_ESTRATTO DEL DOCUMENTO_
Mahler, Sinfonia n° 2 in do minore Auferstehung (Risurrezione)

Aix-en-Provence, Stadium de Vitrolles, 13 luglio 2022

(video streaming)

Doppia risurrezione per Castellucci al Festival di Aix-en-Provence

Dopo il suo Requiem del 2019, Romeo Castellucci torna a mettere in scena una composizione musicale che non è destinata al teatro. Qui il regista utilizza la drammaturgia prevista da Mahler per la sua Sinfonia n° 2 Auferstehung (Risurrezione) con i suoi cinque movimenti che in un solenne arco dinamico vanno dai funerali dell’eroe alla sua risurrezione passando per i ricordi della vita terrestre e il mondo fatato del Wunderhorn.

C’è indubbiamente un rapporto di analogia metafisica tra il Requiem e Risurrezione, ma «nel caso della sinfonia di Mahler, il palcoscenico stabilisce un rapporto diretto con il luogo in cui l’opera viene eseguita e predispone a un rapporto intimo con la musica, anche di fronte alla carica eroica espressa soprattutto nel primo movimento», dice il regista, «questo permette di accogliere il flusso di emozioni che la musica genera in pieno volto, procedendo per gradi di sempre maggiore delicatezza, una graduale perdita di energia fino all’ascolto delle voci. Il loro potere acusmatico sarà quindi inteso come il ritorno delle voci dei morti».

_DATI FORNITI_
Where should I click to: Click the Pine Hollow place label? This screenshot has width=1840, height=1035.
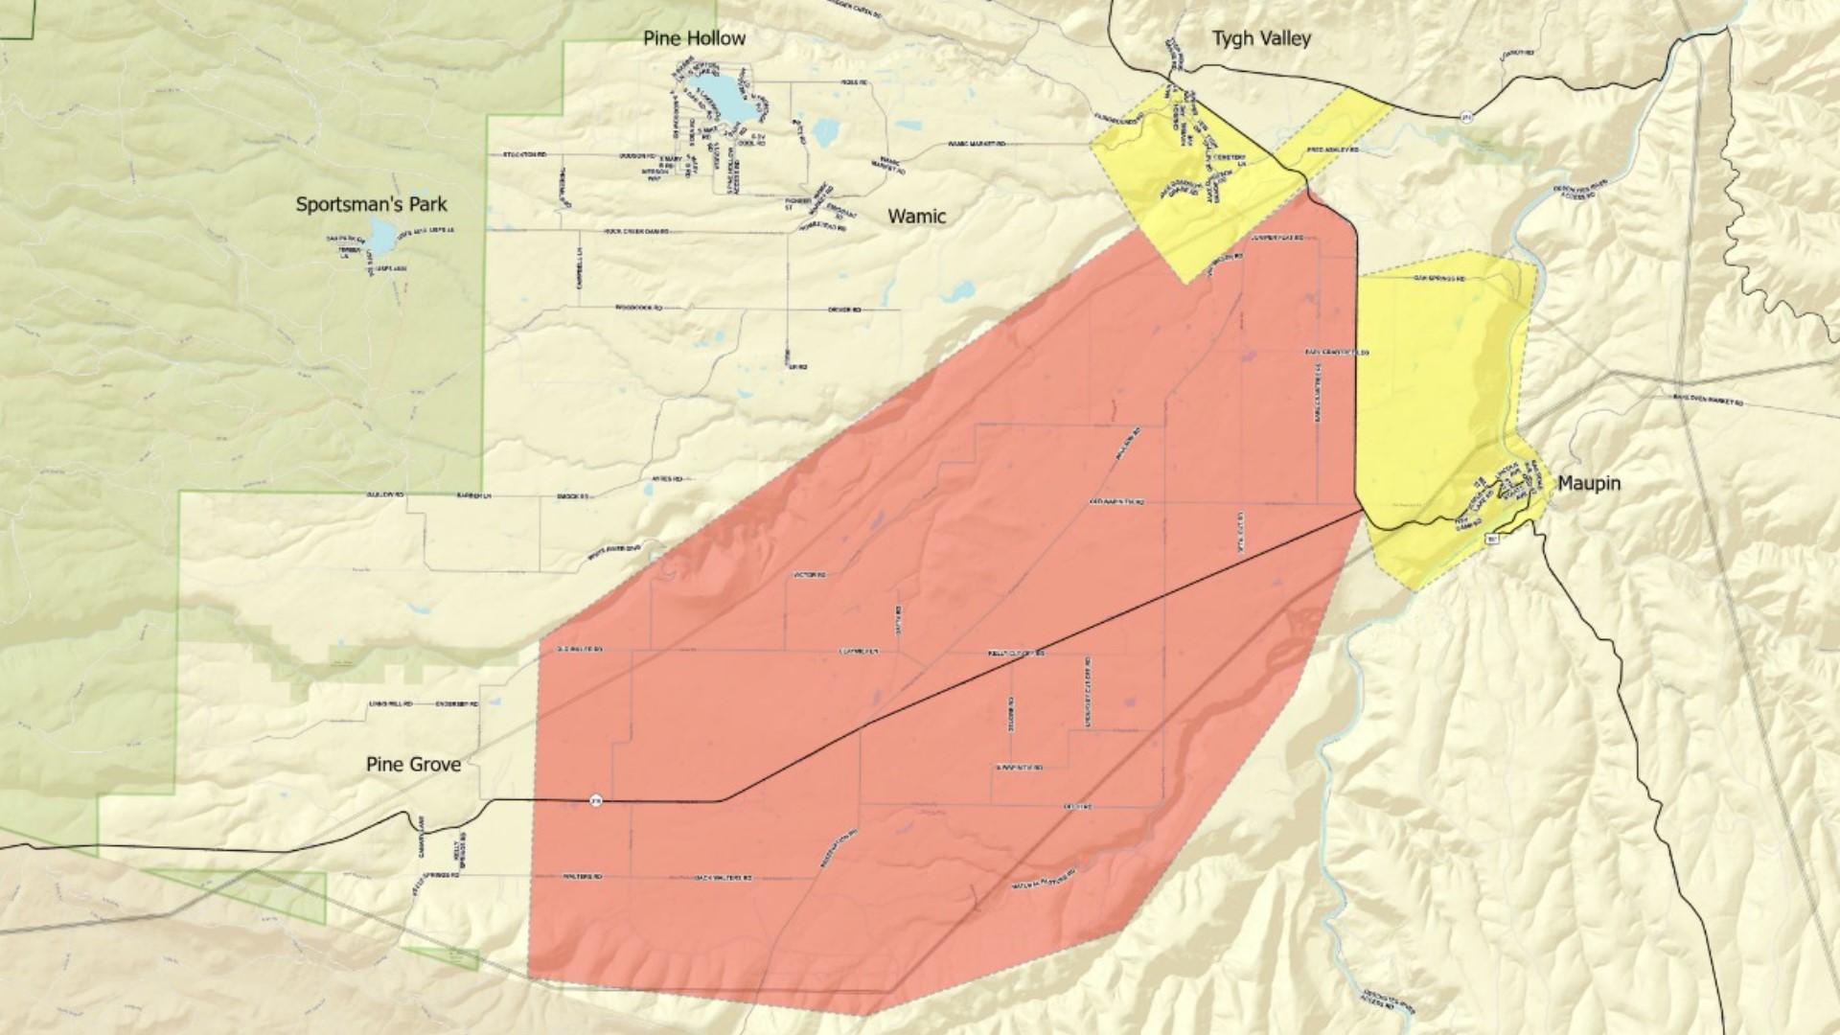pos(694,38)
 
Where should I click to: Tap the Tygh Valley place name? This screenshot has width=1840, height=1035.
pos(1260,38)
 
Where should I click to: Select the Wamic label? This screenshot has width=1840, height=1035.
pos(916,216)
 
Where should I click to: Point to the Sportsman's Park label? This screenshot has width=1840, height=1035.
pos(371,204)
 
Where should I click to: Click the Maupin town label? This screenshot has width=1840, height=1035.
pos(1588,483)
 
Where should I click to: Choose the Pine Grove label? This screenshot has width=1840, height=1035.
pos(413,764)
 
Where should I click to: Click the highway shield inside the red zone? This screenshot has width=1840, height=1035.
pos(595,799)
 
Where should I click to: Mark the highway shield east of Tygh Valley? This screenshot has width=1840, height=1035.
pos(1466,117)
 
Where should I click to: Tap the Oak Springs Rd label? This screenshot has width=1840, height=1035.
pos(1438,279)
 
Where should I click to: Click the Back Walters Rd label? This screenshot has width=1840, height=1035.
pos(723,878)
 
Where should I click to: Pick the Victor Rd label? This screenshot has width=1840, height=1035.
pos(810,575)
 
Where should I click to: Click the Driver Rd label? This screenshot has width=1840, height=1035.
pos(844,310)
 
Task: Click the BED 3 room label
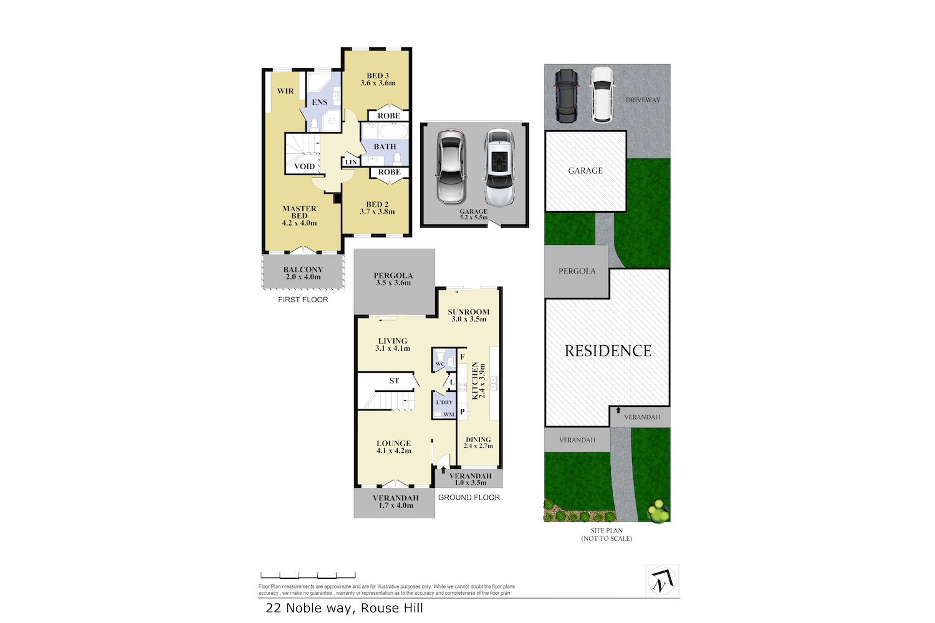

_CONSEGNA SCRITTA 1_
Trascrivi fedelmente il passo del brano su Castellucci che va da "Dopo il suo" fino a "fatato del Wunderhorn.".
_CONSEGNA SCRITTA 2_
Le affermazioni seguenti concordano con il brano su Castellucci? Rispondi sì o no a ciascuna, citando alla lettera le parole decisive del brano.
(a) Il Requiem di Castellucci è del 2019.
(b) La Sinfonia n° 2 di Mahler è composta di quattro movimenti.
(c) Secondo il regista, la carica eroica si esprime soprattutto nel primo movimento.
_CONSEGNA SCRITTA 3_
Rispondi alle domande sul brano su Castellucci, contrassegnando le risposte allo stesso modo.
(a) In quale luogo di Aix-en-Provence si svolge lo spettacolo?
(b) Quale mondo fatato si attraversa nel percorso dai funerali dell'eroe alla sua risurrezione?
(c) Come sarà inteso il potere acusmatico delle voci?
Le righe sono materiale a sé, distinto dal brano su Castellucci.

_RISULTATO ESERCIZIO 1_
Dopo il suo Requiem del 2019, Romeo Castellucci torna a mettere in scena una composizione musicale che non è destinata al teatro. Qui il regista utilizza la drammaturgia prevista da Mahler per la sua Sinfonia n° 2 Auferstehung (Risurrezione) con i suoi cinque movimenti che in un solenne arco dinamico vanno dai funerali dell’eroe alla sua risurrezione passando per i ricordi della vita terrestre e il mondo fatato del Wunderhorn.

_RISULTATO ESERCIZIO 2_
(a) Sì: "Dopo il suo Requiem del 2019"
(b) No: "con i suoi cinque movimenti"
(c) Sì: "anche di fronte alla carica eroica espressa soprattutto nel primo movimento"

_RISULTATO ESERCIZIO 3_
(a) Allo Stadium de Vitrolles.
(b) Il mondo fatato del Wunderhorn.
(c) Come il ritorno delle voci dei morti.